Tausight has built a SAS deployed solution where technology drops on endpoints outside of the cloud.

The Making of an Effective Framework

Ting expressed how a holistic framework is integral for health systems as complexity and need for specialists increase. Requiring numerous disparate tools, analyzing the clinician's perspective across multiple endpoints is the way to start.

“I always tell people, unlike the rest of the other industries, clinicians don't have just one machine. They have every machine. They have access on every machine,” he explained.

Through tracking, clinicians paths across endpoints can reveal levels of security. This holistic approach has made it where machines can monitoring endpoints correlate to users to activities.

Building the Tool Healthcare Needs

Seeing the industry’s need while in the HHS Cybersecurity Task Force during WannaCry, Ting understood the complexity of security. Additionally, hearing stories of customers affected and application breaches exfiltrating PHI data further highlighted the issue.

"To me, that was a new indication that as infrastructure. We didn't have the right tools. We didn't have situational awareness that would give somebody an alert that says there are processes running on our machines that you guys don't know about," he explained.

Tausight began with the purpose of building a tool for securing clinical workflows.

"Our goal is not to replace all your tools. Our goal is to give you a better perspective of managing how you secure clinical workflow, starting with understanding where your PHI data is, how it's secured, how it's being used, where it's moving to, and the ecosystem around that PHI," he said.

What CIOs are Concerned About

In a recent Verizon Breach Report, many CIOs cannot discern what runs across their system's endpoints. They have been left unable to prepare for advanced and persistent threats.

"The fact that you can have something sitting there lurking without your knowledge, running in a privileged mode, those are things that you need to worry about," he said.

Individual computer systems have complex endpoints with thousands of settings and hundreds of processes. The activity multiplies across endpoints to millions of data points, which is impossible to keep track of at every moment.

Digesting data through AI is the way to track enormous amounts of endpoints, Ting said. Consistent systems allow AI to sift through changes.

Creating a "One-Size Fits All" Solution

Healthcare is not homogenous, and each health system varies in size, capabilities, and resources. As a "living organism," health IT must constantly evolve. This has made creating a universal framework challenging, according to Ting.

The conclusion of the first cybersecurity task force was to adopt the NIST cybersecurity framework as the model for system security. After inventorying assets critical to the workflow, systems can process how endpoints are protected. Without understanding how these areas are secured, there is less opportunity to detect attacks, Ting explained.

"You need to have visibility into what is going on across your system in order for you to respond," he said.

The Long Road to Recovery

Health systems can take over two months to recover from cyber incidents because of a lack of visibility. As seen with the Scripps Health data breach, it can cost a health system over $100 million.

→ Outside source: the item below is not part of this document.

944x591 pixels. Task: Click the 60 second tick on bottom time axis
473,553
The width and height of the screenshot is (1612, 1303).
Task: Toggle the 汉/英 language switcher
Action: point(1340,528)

When software is compromised across various without endpoint visibility, IT professionals cannot determine which points to shut down to prevent secondary attacks. Therefore, Ting emphasized systems should be scrubbed after incidents to ensure deeper agents implanted do not linger.

A Systematic Solution is Key

The NIST framework model is a systematic approach with strict guidelines. Tausight's approach reflects visibility, rethinking traditional attempts to secure perimeters.

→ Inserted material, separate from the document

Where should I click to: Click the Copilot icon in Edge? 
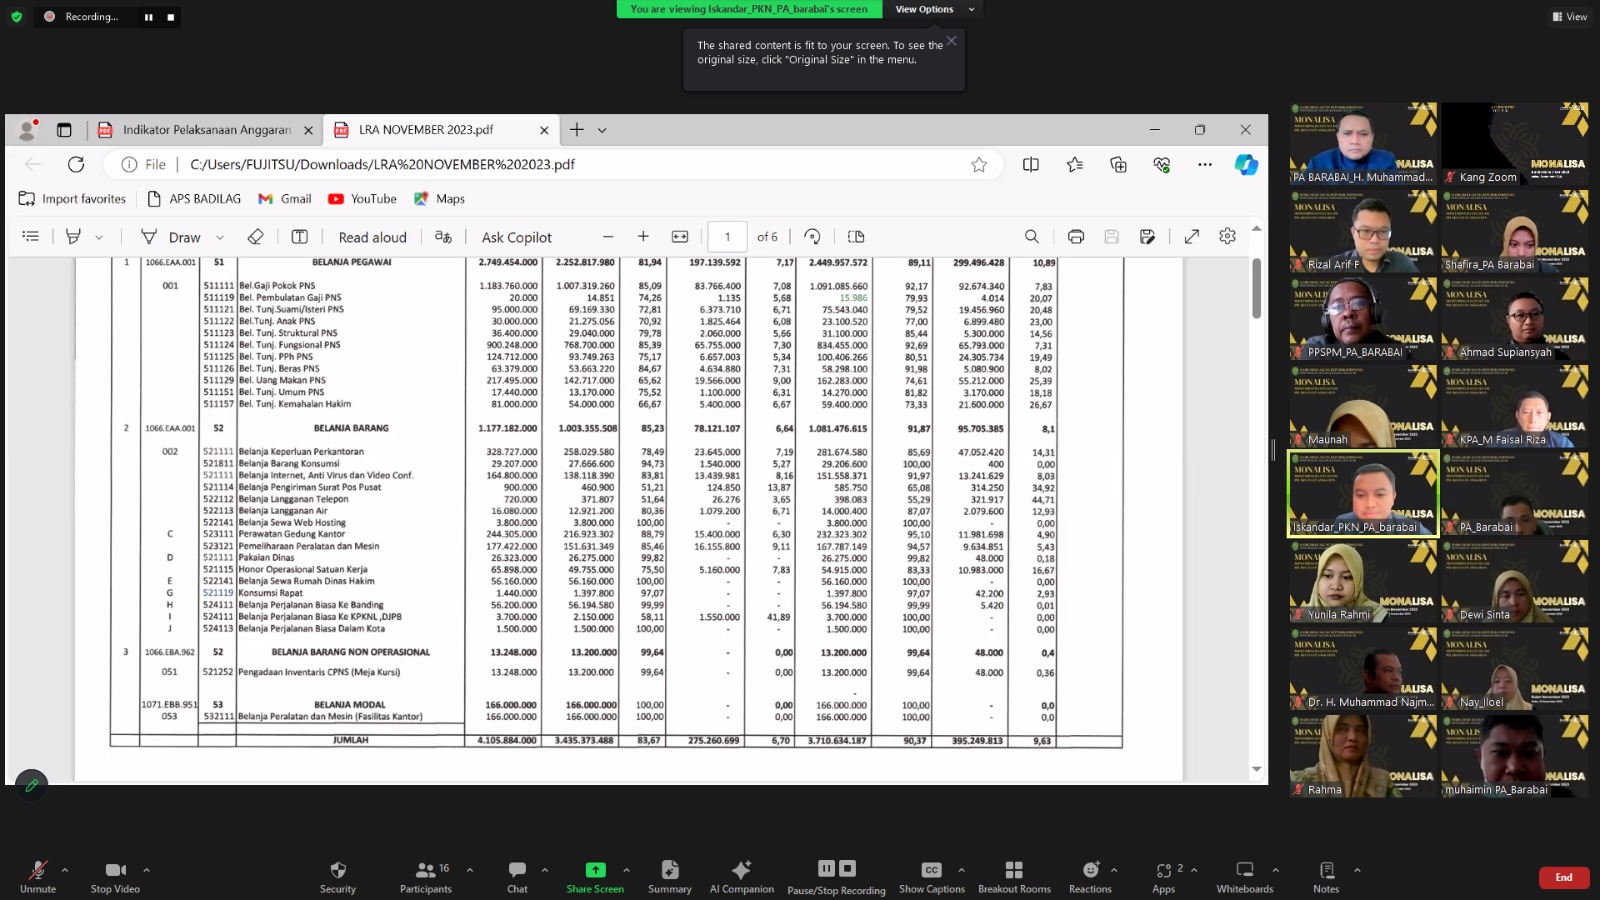pos(1245,164)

Identifying where data is at, what impacts workflow, and how clinicians utilize systems reveals endpoint visibility across perspectives.

"We basically approached the problem, not from these bad things are going to happen. We approached it from the perspective that this industry needs a better set of tools to help manage the concerns that we talked about. The technologies are right. The know-how is there. The need is there," Ting said.